For much of the 2010s, Rosneft was the leading force on the Russian domestic crude market. It is one thing to produce 42-43 percent of Russia’s crude production, indubitably noteworthy in and of itself, yet Rosneft also wielded significant political power, being able to proactively shape the country’s energy policy (whilst other majors were mostly in a spectator’s position). Recent moves might indicate that Rosneft’s power might be curbed politically as government officials tire of its one-off tax exemptions and constant haggling overproduction terms, apparently so much that President Putin needs to get involved.

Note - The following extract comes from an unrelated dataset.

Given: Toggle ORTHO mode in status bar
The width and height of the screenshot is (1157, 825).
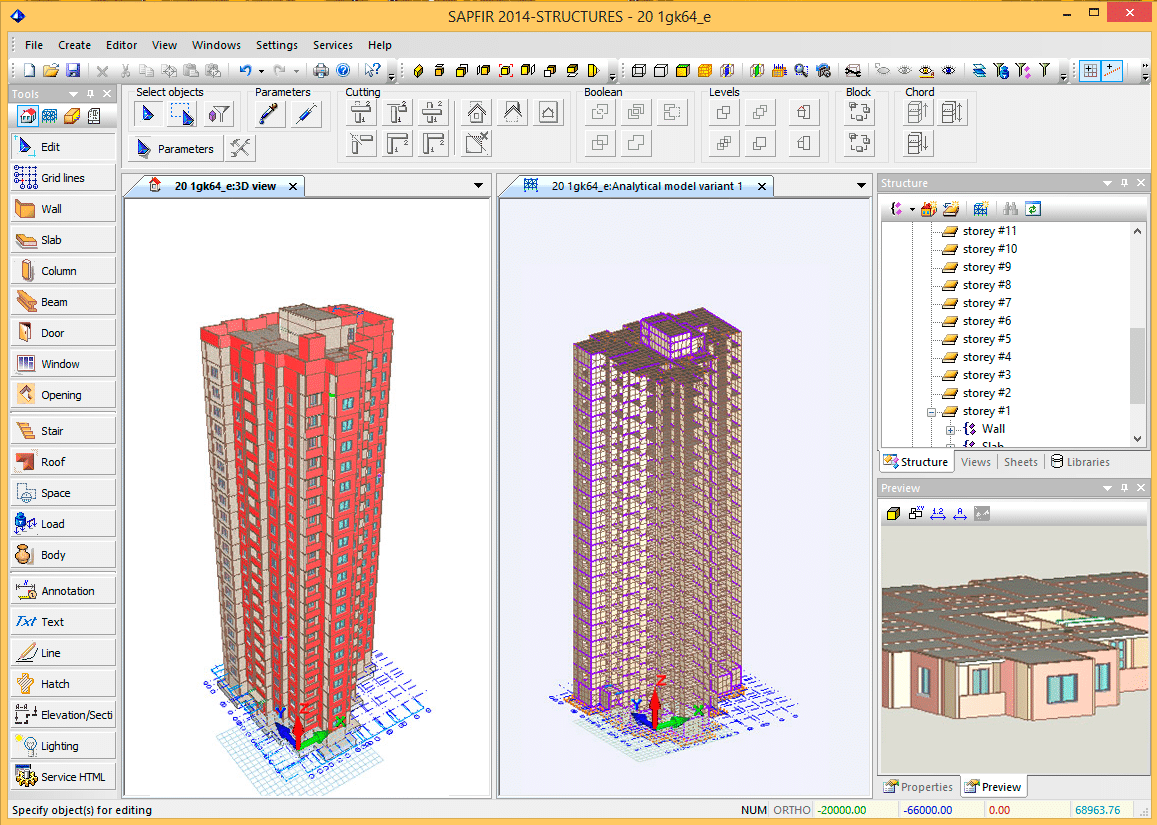Looking at the screenshot, I should [791, 810].
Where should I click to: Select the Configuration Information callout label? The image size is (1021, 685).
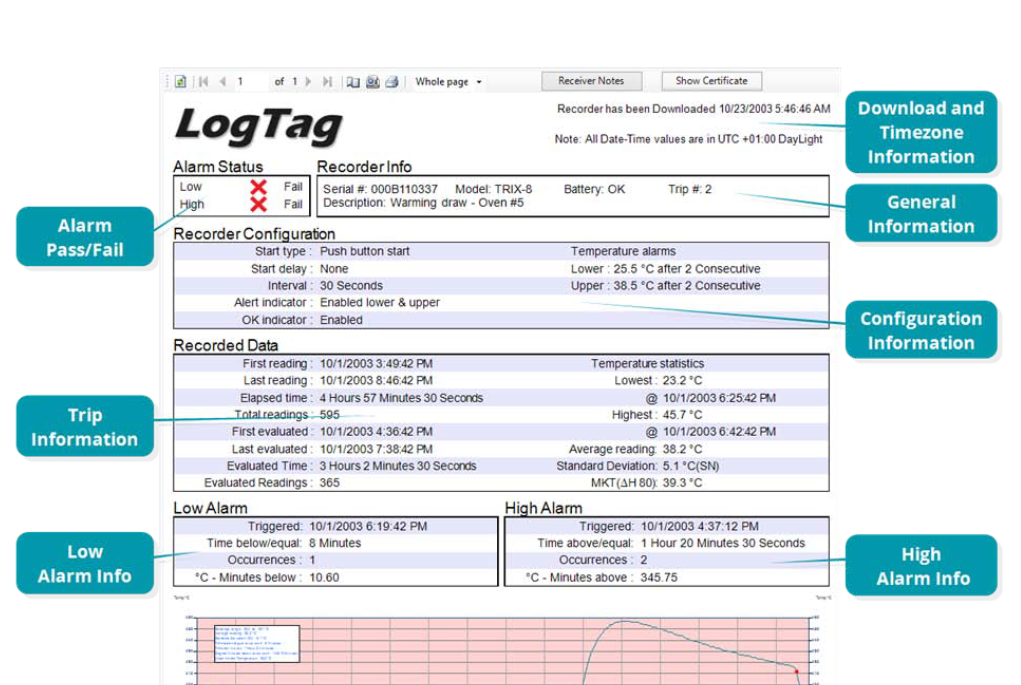point(921,331)
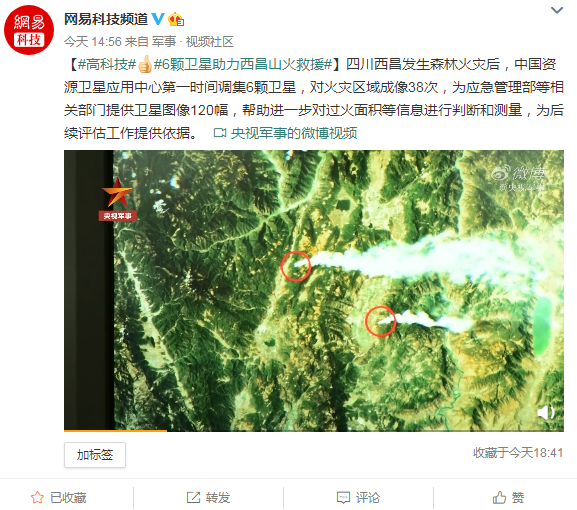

Rosneft’s firm political backing allowed the company to get away with several fiascos – just recall the 2016 “privatization” of Bashneft (in the end the tender did not take place and the government simply passed the majority stake in Bashneft onto Rosneft) or the subsequent auctioning of a 19.5 percent stake in Rosneft itself which saw the Chinese CEFC, holding 14.2 percent of Rosneft in 2017 go bankrupt and transfer its stake to the Qatari investment fund QIA under remarkably murky circumstances. These brought about no repercussions, although Rosneft was manifestly more cautious in 2018-2019, with the CEO Igor Sechin repeatedly claiming that from now on the company would focus on “organic growth”, i.e. no more hostile takeovers.